Po prostu w zarządzie siedzą dziadki którzy nie mają nawet prawajazdy a w samochodzie siedzieli tylko na tylnej kanapie.
Podobnie bubel prawny jak i np. poruszanie się bo oznaczonym buspasie pojazdów elektrycznych.. wjechać można, jechać można... ale np. nie można pojechać prosto gdy pas jest dla skrętu w prawo a prosto wyłączenie komunikacji miejskiej mimo że za skrzyżowaniem nadal jest buspas..... podobnie sygnalizacja szczelinowa buspasu gdzie 'zwykly' kierowca powinien kierować się 'kolorową'... itd.. bubel na bublu...
oni jeszcze tego nie zmienili...
MOŻNA tylko NIE WOLNO.
Przecież te urzędasy nie chodzą do roboty, żeby zrobić cokolwiek pożytecznego.

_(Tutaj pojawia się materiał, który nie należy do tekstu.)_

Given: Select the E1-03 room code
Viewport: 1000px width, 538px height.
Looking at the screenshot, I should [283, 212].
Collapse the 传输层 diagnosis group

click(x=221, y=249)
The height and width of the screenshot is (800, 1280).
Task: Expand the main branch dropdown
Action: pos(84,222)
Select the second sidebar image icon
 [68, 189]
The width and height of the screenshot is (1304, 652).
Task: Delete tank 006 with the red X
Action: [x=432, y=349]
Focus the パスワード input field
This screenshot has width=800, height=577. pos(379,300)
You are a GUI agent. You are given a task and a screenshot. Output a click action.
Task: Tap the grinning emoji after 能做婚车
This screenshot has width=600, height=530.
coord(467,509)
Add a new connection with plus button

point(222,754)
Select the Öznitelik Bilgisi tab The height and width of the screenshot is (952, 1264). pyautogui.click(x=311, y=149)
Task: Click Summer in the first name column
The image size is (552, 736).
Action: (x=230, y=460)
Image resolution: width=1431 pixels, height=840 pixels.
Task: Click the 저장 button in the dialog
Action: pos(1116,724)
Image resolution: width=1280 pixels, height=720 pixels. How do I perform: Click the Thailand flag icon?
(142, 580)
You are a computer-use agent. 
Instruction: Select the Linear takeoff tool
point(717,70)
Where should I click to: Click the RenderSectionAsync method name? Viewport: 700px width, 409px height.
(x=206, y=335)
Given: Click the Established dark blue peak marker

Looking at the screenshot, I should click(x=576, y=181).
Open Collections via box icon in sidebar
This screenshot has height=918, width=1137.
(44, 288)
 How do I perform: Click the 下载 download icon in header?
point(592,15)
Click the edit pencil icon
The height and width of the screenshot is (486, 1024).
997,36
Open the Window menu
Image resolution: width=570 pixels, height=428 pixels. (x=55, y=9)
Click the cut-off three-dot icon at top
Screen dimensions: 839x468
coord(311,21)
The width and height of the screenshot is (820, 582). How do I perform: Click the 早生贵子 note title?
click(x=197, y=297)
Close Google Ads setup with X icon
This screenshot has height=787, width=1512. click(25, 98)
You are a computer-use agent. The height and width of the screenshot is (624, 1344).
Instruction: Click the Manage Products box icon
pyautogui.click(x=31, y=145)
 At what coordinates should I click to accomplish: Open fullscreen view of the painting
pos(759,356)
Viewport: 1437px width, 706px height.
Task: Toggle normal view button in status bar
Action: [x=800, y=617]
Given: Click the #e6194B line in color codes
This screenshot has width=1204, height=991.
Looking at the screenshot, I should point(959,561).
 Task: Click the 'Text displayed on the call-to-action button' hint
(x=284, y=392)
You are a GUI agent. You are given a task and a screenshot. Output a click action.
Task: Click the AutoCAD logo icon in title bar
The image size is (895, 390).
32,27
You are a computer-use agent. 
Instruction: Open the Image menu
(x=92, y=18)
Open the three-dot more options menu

Oni chodzą tam, żeby procedować. Za to biorą pieniądze rabowane nam podatkami ustalonymi przez nich samych.
Sub dla zasięgu i kom.
9:52 Dlaczego w TVP nie rozpowszechniają takich wiadomości przed głównym wydaniem Wiadomości, tylko puszczają disco polo i kabarety?
Kierowcom.kończy sie pas lub wlączają sie do ruchu i na chama wciska sie mimo że nie mają prawa .co innego jest korytarz zycia lub zwęzka oznakowana znakami to już ta zasada obowiązuje na suwak .tak jak na zachodzie .ale Polacy są zacofani ci kierowcy krajowi
Teraz pytanie kiedy logicznie można nie stosować się ściśle do przepisu, a kiedy nie można?